The big four

 


Gucci owner faces €1.4 billion tax claim

Kering S.A., the French luxury goods group (and owner of Gucci), owes €1.4 billion (HK$12.5 billion) to Italy in back taxes, according to the conclusions of a government audit. The probe scrutinized the business practices of Kering’s Swiss subsidiary, Luxury Goods International, from 2011 through to 2017. Italian tax authorities opened an investigation into the subsidiary in 2017 for allegedly avoiding tax on earnings generated elsewhere. The probe was largely centered on Gucci, Kering’s biggest revenue driver, Reuters reported. Kering said it contests the findings of the audit, and that the company does not have the necessary information to record an accounting provision for any potential bill for back taxes or penalties.

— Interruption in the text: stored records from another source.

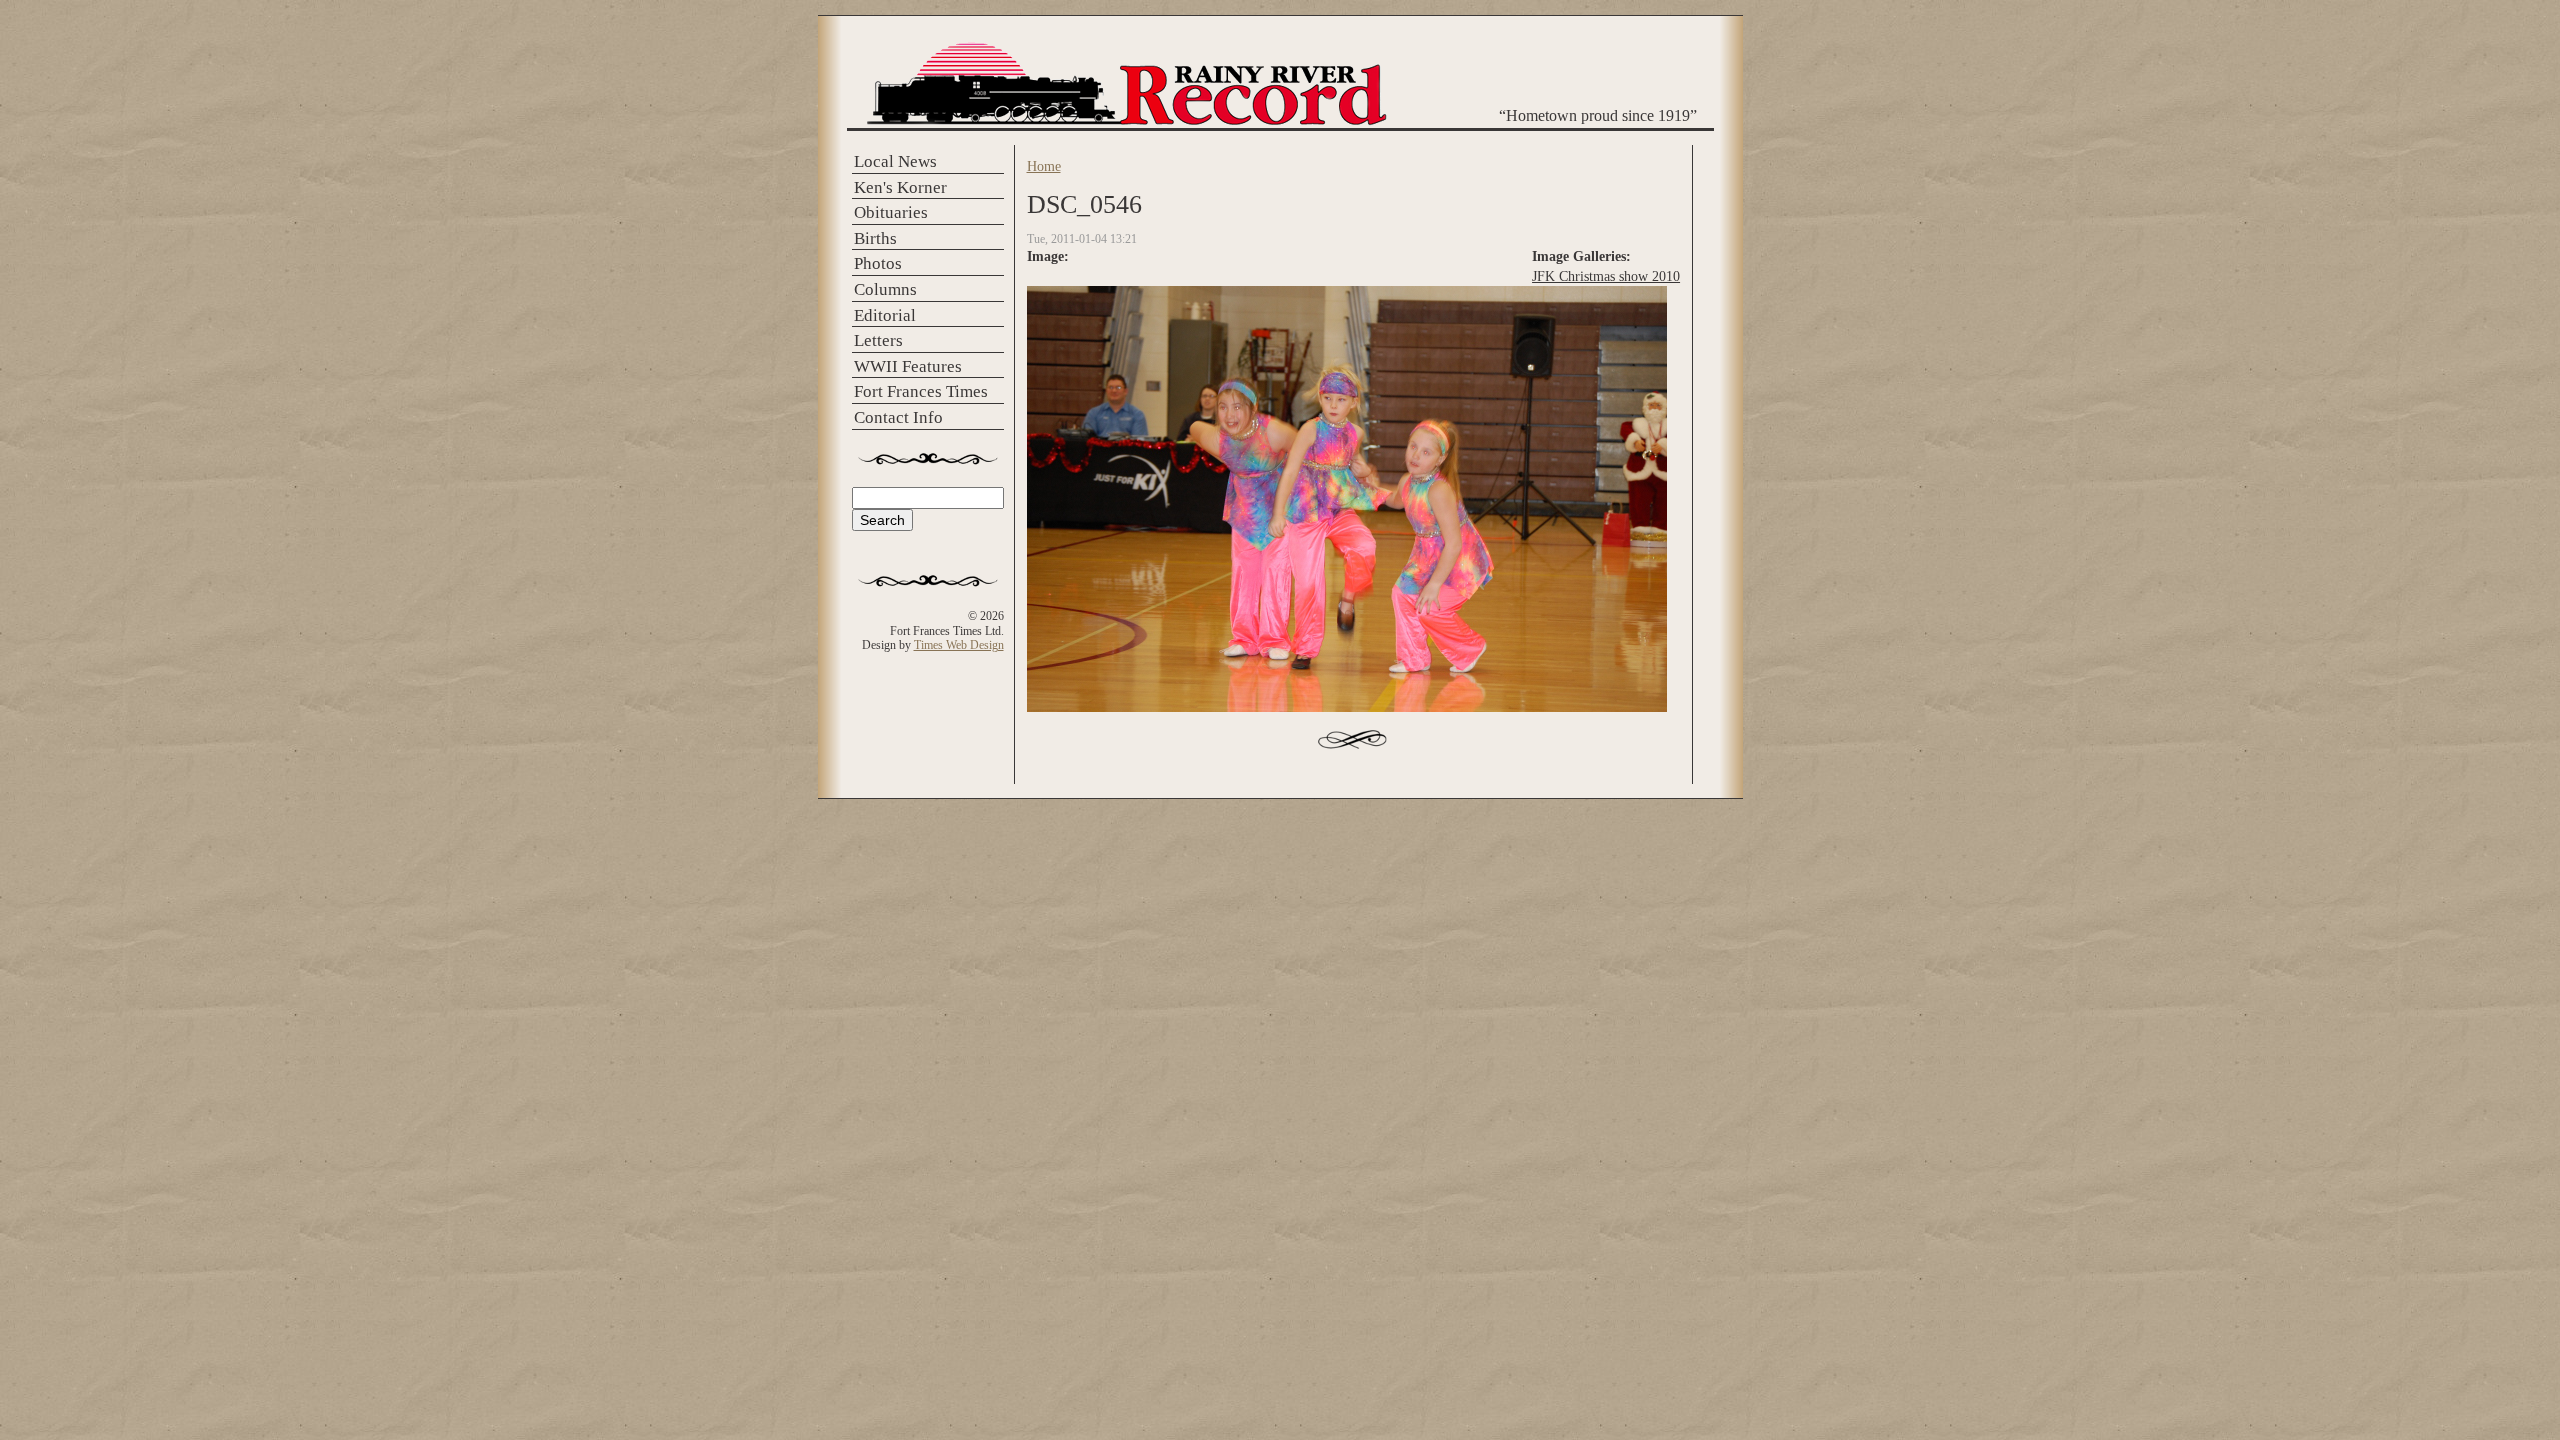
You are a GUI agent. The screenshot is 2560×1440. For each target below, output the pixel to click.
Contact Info (898, 417)
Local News (895, 161)
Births (875, 238)
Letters (878, 340)
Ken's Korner (900, 187)
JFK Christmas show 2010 (1606, 276)
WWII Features (908, 366)
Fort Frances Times (921, 391)
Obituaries (891, 212)
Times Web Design (959, 645)
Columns (885, 289)
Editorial (885, 315)
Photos (878, 263)
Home (1044, 166)
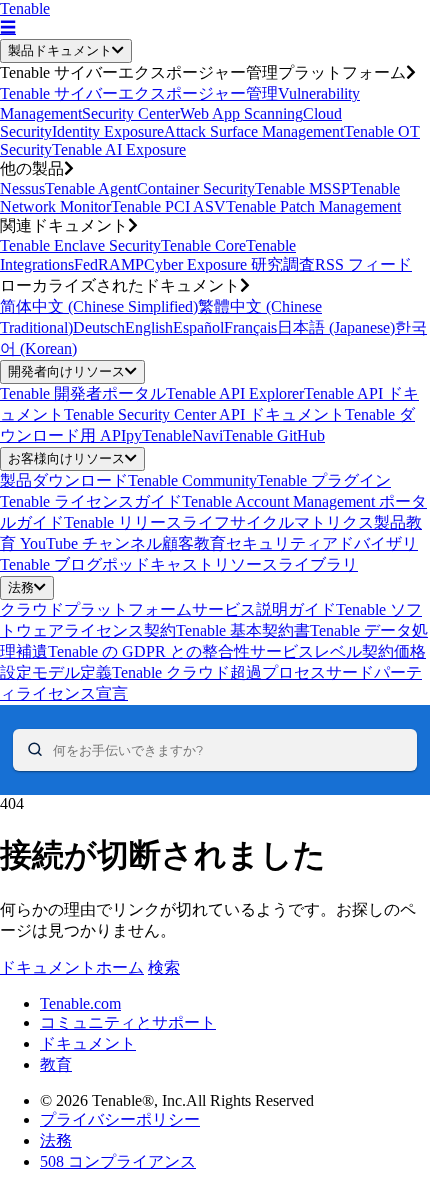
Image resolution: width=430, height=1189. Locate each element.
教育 (56, 1064)
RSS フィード (363, 264)
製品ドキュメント (60, 50)
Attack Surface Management (254, 131)
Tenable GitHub (274, 435)
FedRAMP (109, 264)
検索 (164, 967)
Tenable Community (192, 480)
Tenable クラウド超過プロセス (219, 672)
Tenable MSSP (302, 188)
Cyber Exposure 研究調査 (229, 264)
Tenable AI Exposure (119, 149)
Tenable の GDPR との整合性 (149, 651)
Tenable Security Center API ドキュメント (204, 414)
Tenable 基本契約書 (243, 630)
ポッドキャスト (158, 564)
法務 (21, 587)
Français (250, 327)
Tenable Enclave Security (80, 245)
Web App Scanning (241, 113)
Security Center (131, 113)
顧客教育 (194, 543)
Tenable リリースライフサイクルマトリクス (219, 522)
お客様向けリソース (66, 458)
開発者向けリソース (66, 371)
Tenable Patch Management (313, 206)
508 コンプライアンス (118, 1161)
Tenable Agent (91, 188)
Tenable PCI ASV (168, 206)
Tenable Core (203, 245)
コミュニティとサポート (128, 1022)
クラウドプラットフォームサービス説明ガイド (168, 609)
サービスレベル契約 (322, 651)
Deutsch (99, 327)
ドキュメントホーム (72, 967)
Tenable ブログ (51, 564)
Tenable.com (80, 1003)
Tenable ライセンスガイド (91, 501)
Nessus (22, 188)
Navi (207, 435)
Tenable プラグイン (324, 480)
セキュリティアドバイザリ (322, 543)
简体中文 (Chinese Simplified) (99, 306)
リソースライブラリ (286, 564)
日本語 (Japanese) (336, 327)
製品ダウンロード (64, 480)
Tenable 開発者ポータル (83, 393)
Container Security (196, 188)
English (149, 327)
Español (198, 327)
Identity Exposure (108, 131)
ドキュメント (88, 1043)
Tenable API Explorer (235, 393)
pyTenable (159, 435)
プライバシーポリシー (120, 1119)
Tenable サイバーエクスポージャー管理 (139, 93)
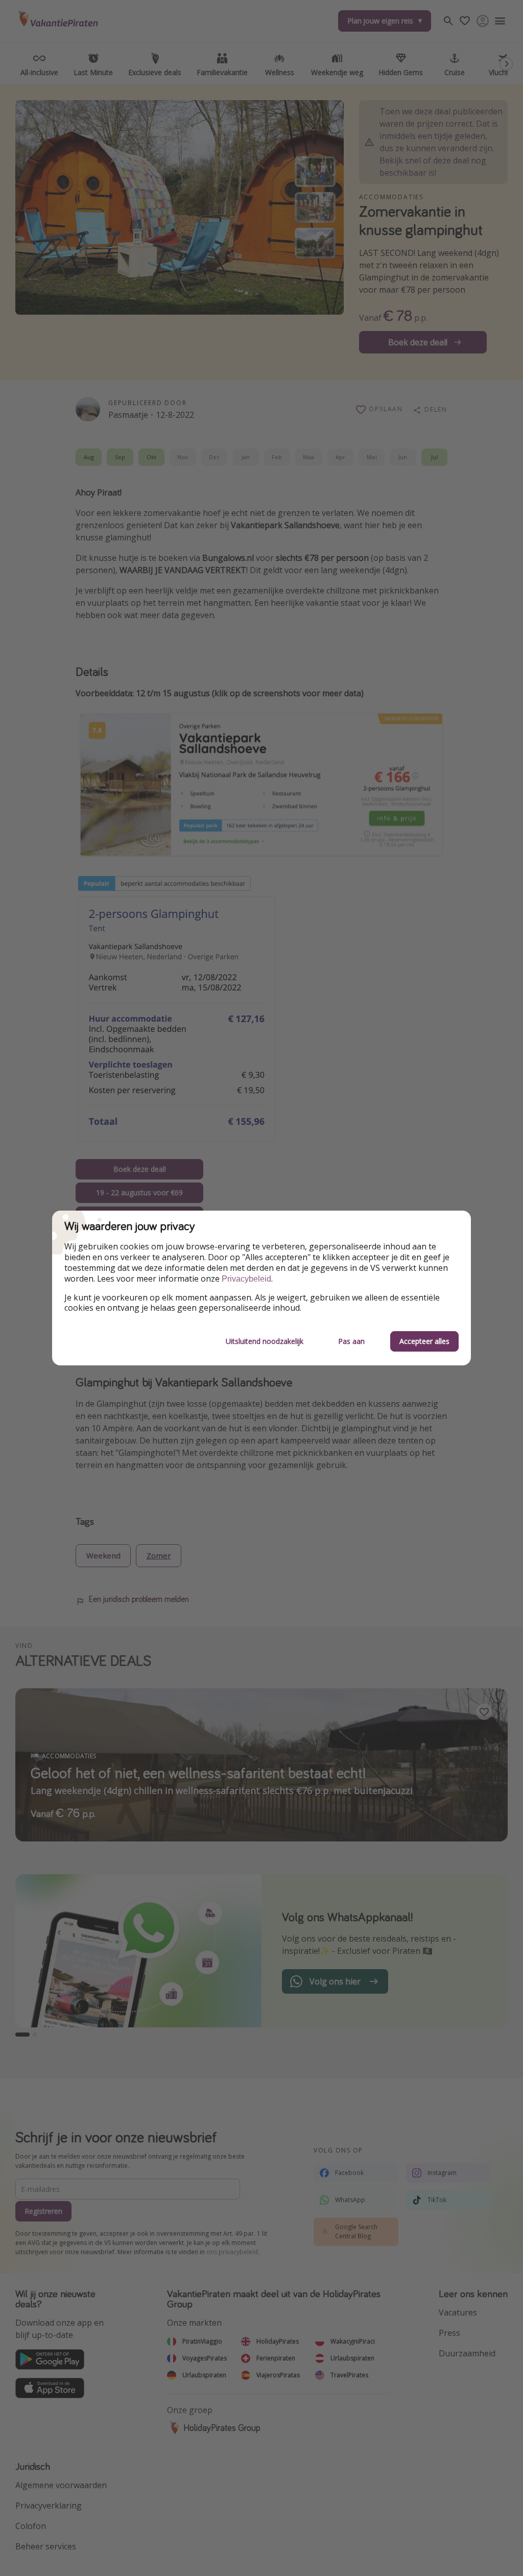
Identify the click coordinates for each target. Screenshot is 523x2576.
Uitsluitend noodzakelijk (264, 1341)
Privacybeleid (246, 1278)
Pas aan (351, 1341)
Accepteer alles (424, 1341)
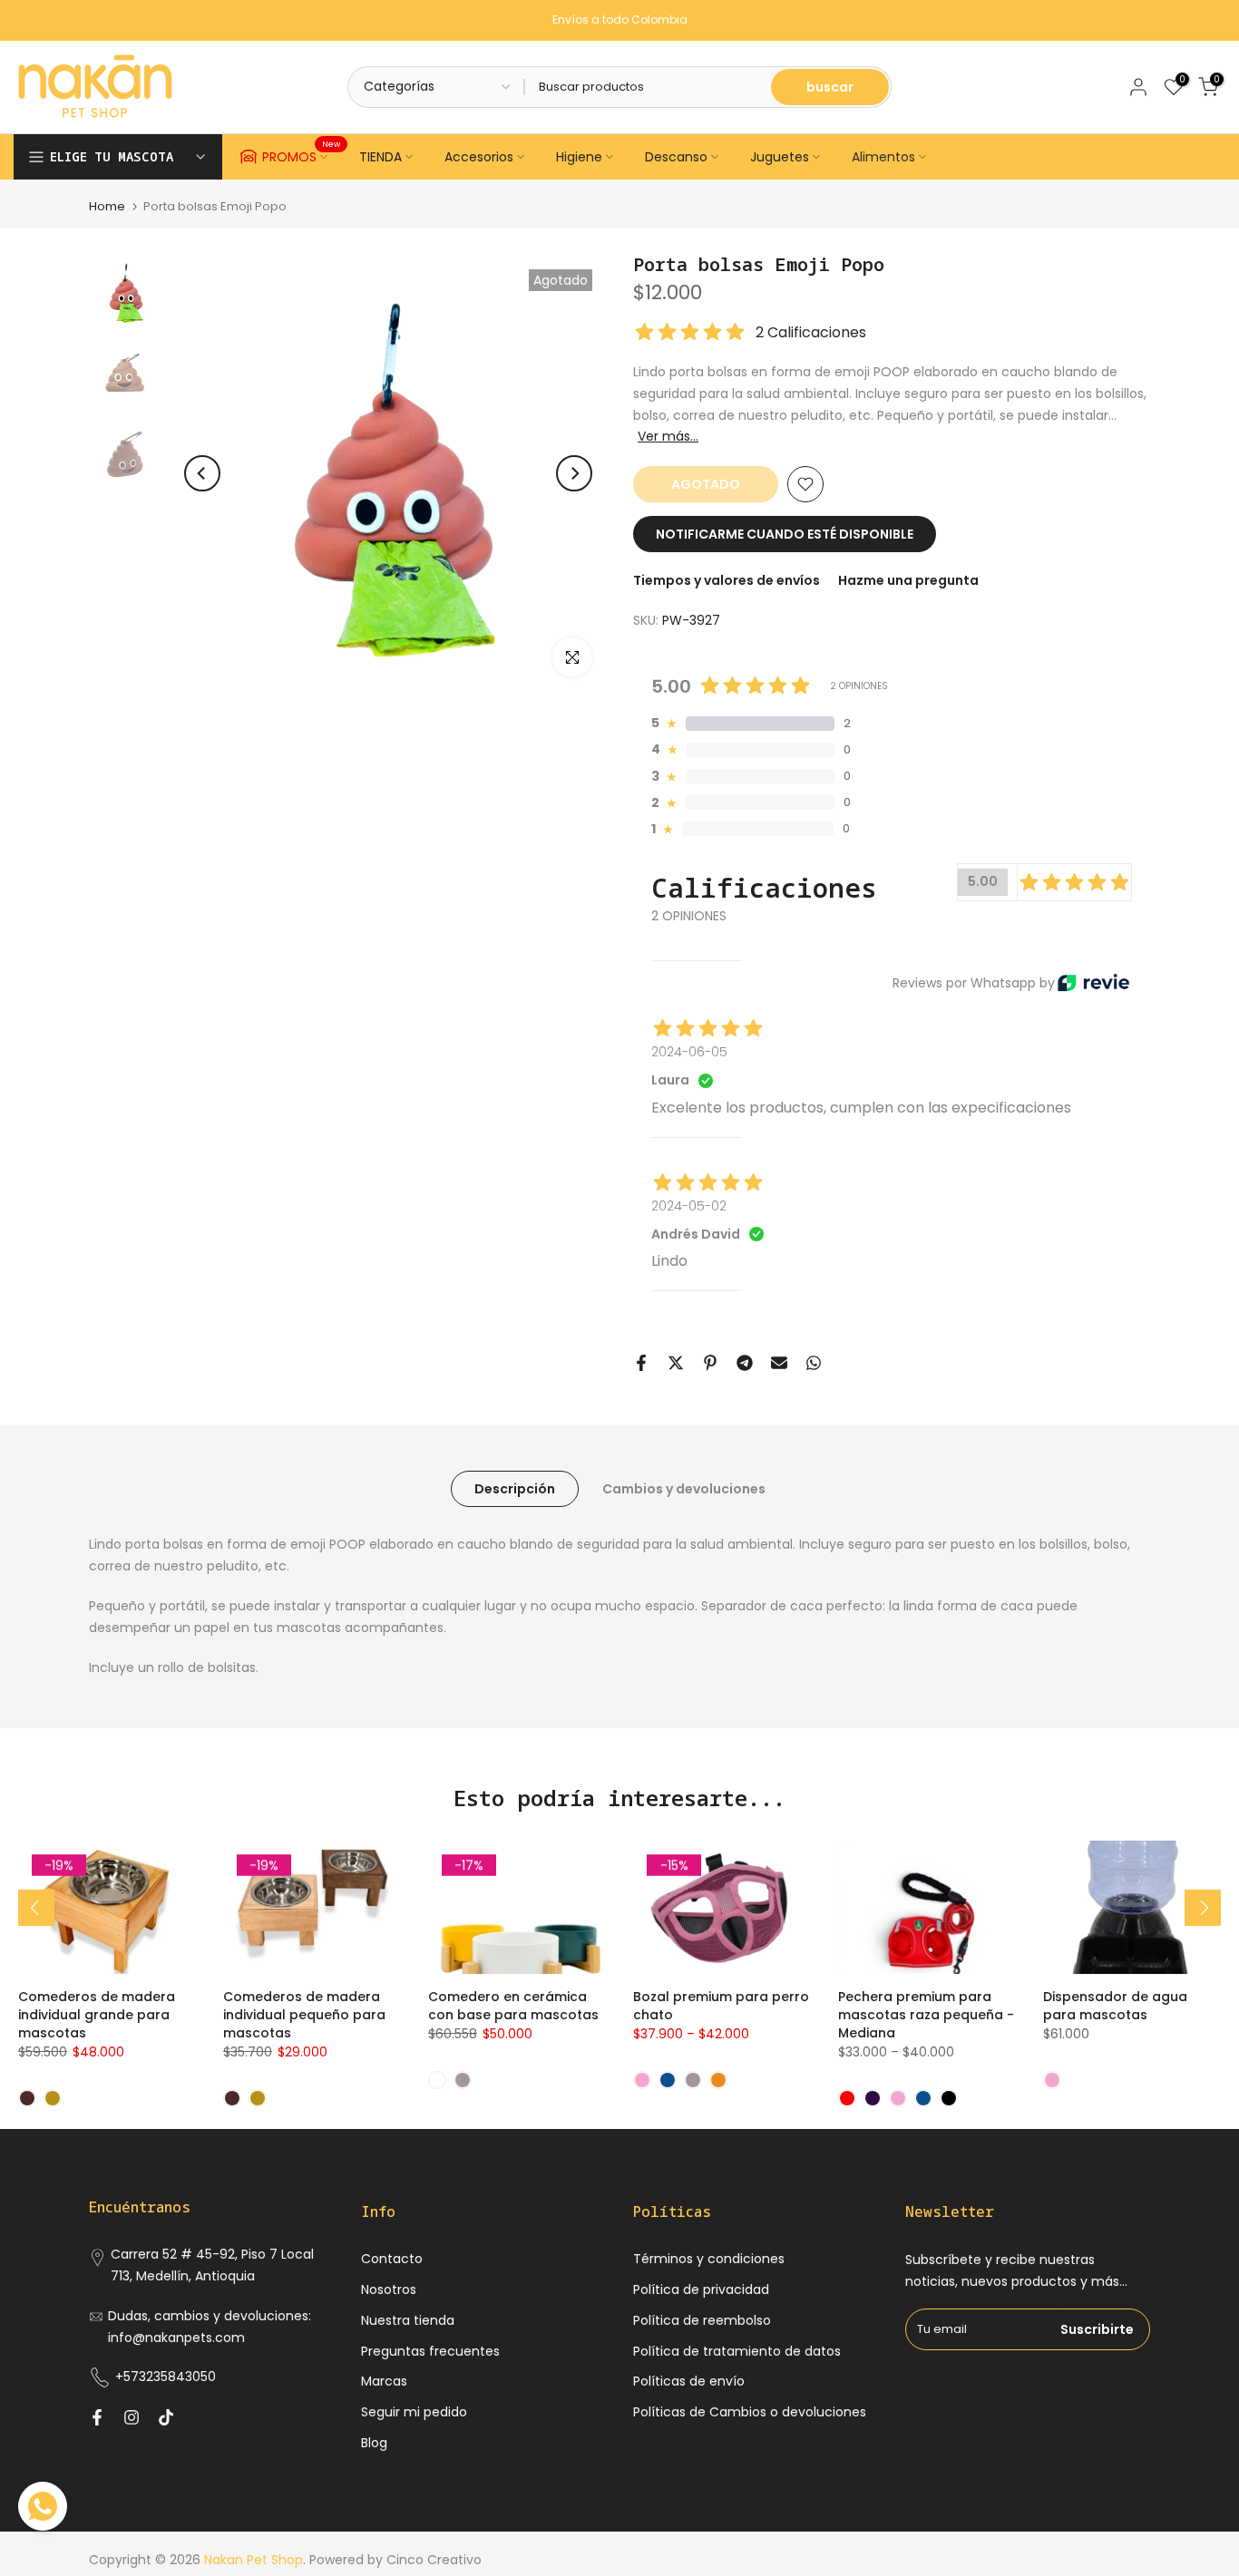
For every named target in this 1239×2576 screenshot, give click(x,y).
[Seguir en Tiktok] (166, 2417)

Sweden, Estonia jointly probe Swedbank

The financial supervisory authorities of Estonia and Sweden opened a joint investigation in response to a media report linking Swedbank to a Baltic money-laundering scandal involving Danske Bank, the watchdogs said on 21 February. A television documentary on Sweden’s public broadcaster SVT alleged at least 40 billion Swedish krona (US$4.3 billion) had been transferred between accounts at Swedbank and Danske in the Baltics between 2007 and 2015. Danske is being investigated in five countries over US$226 billion in payments found to have flowed through its Estonian branch from Russia, former Soviet states and elsewhere. Swedbank appointed EY to carry out an external investigation into the allegations, and the results will be reported to the bank by the end of March.


Kraft Heinz accounting investigated by SEC

Food giant Kraft Heinz announced that it received a subpoena in October last year from the United States’ Securities and Exchange Commission (SEC) in relation to its accounting policies. The SEC’s probe focuses on the company’s “accounting, policies, procedures and internal controls” in procurement. Kraft Heinz revealed the investigation in its annual results for 2018. In response to the document request, the company launched an internal investigation into its procurement practices, and increased the costs of its products sold by US$25 million as a result. “We should have recorded the US$25 million in prior periods, which we booked in Q4 2018,” the company said in a conference call. It also said it was fully cooperating with the SEC.


HKMA chief executive to retire

Norman Chan will retire as the Hong Kong Monetary Authority’s (HKMA) chief executive at the end of September upon the expiry of his contract, the Hong Kong government announced this month. Financial Secretary Paul Chan will head a selection panel to identify his successor. “Norman has been leading the HKMA since 2009 and has worked tirelessly over the years to strengthen the city’s mon- etary and banking systems and promote Hong Kong’s position as an international financial centre in Asia. I respect his wish and decision to retire upon completion of his second term as Chief Executive of the HKMA,” the secretary said. Norman Chan, aged 64, joined the government as an administrative officer in 1976, and was appointed as an executive director of the HKMA when it was established in 1993.